TASK STATEMENT » Reproduce word for word the stretch of the server setup post below from "Please let me" through "(from my understanding).".

DOCUMENT »
Please let me know if you have any questions regarding this problem.

I'm not sure how to correctly configure my server setup

This is kind of a multi-tiered question in which my end goal is to establish the best way to setup my server which will be hosting a website as well as a service (using Socket.io) for an iOS (and eventually an Android) app. Both the app service and the website are going to be written in node.js as I need high concurrency and scaling for the app server and I figured whilst I'm at it may as well do the website in node because it wouldn't be that much different in terms of performance than something different like Apache (from my understanding).
Also the website has a lower priority than the app service, the app service should receive significantly higher traffic than the website (but in the long run this may change). Money isn't my greatest priority here, but it is a limiting factor, I feel that having a service that has 99.9% uptime (as 100% uptime appears to be virtually impossible in the long run) is more important than saving money at the compromise of having more down time.
Firstly I understand that having one node process per cpu core is the best way to fully utilise a multi-core cpu. I now understand after researching that running more than one per core is inefficient due to the fact that the cpu has to do context switching between the multiple processes. How come then whenever I see code posted on how to use the in-built cluster module in node.js, the master worker creates a number of workers equal to the number of cores because that would mean you would have 9 processes on an 8 core machine (1 master process and 8 worker processes)? Is this because the master process usually is there just to restart worker processes if they crash or end and therefore does so little it doesnt matter that it shares a cpu core with another node process?
If this is the case then, I am planning to have the workers handle providing the app service and have the master worker handle the workers but also host a webpage which would provide statistical information on the server's state and all other relevant information (like number of clients connected, worker restart count, error logs etc). Is this a bad idea? Would it be better to have this webpage running on a separate worker and just leave the master worker to handle the workers?
So overall I wanted to have the following elements; a service to handle the request from the app (my main point of traffic), a website (fairly simple, a couple of pages and a registration form), an SQL database to store user information, a webpage (probably locally hosted on the server machine) which only I can access that hosts information about the server (users connected, worker restarts, server logs, other useful information etc) and apparently nginx would be a good idea where I'm handling multiple node processes accepting connection from the app. After doing research I've also found that it would probably be best to host on a VPS initially. I was thinking at first when the amount of traffic the app service would be receiving will most likely be fairly low, I could run all of those elements on one VPS. Or would it be best to have them running on seperate VPS's except for the website and the server status webpage which I could run on the same one? I guess this way if there is a hardware failure and something goes down, not everything does and I could run 2 instances of the app service on 2 different VPS's so if one goes down the other one is still functioning. Would this just be overkill? I doubt for a while I would need multiple app service instances to support the traffic load but it would help reduce the apparent down time for users.

STORED ROWS »
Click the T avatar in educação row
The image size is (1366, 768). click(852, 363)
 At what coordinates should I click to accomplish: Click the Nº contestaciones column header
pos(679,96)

...

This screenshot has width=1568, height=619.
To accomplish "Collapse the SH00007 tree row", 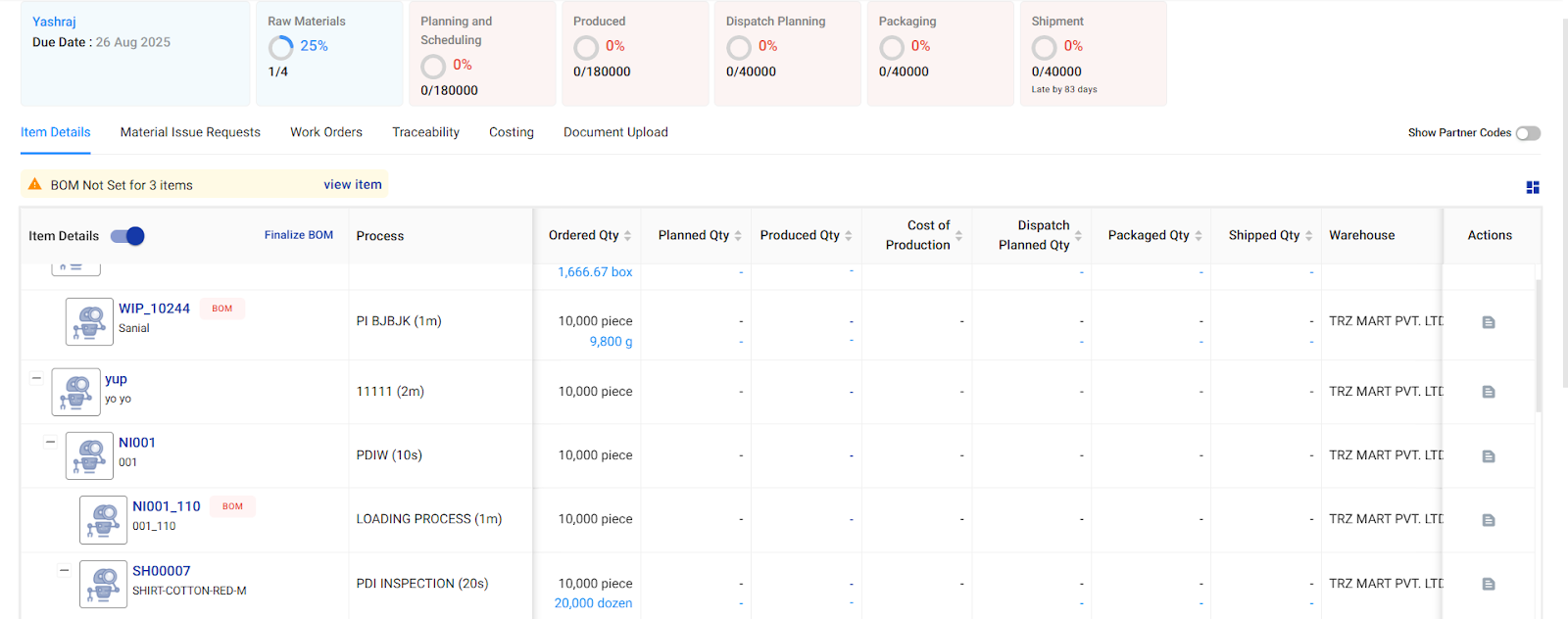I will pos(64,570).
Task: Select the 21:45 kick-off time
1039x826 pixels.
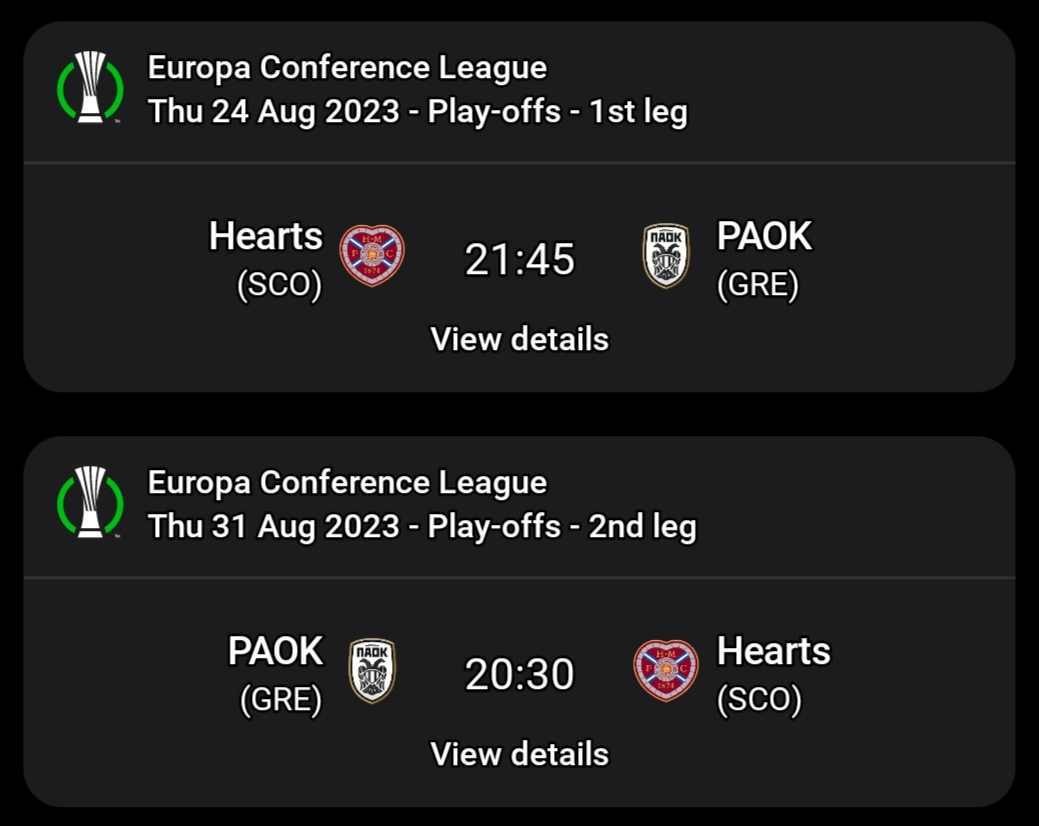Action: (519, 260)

---

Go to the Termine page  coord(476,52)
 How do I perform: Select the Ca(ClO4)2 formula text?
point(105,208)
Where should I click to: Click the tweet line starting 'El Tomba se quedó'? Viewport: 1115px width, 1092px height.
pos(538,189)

EXPECTED ANSWER »
Please let me know if you have any questions regarding this problem.

I'm not sure how to correctly configure my server setup

This is kind of a multi-tiered question in which my end goal is to establish the best way to setup my server which will be hosting a website as well as a service (using Socket.io) for an iOS (and eventually an Android) app. Both the app service and the website are going to be written in node.js as I need high concurrency and scaling for the app server and I figured whilst I'm at it may as well do the website in node because it wouldn't be that much different in terms of performance than something different like Apache (from my understanding).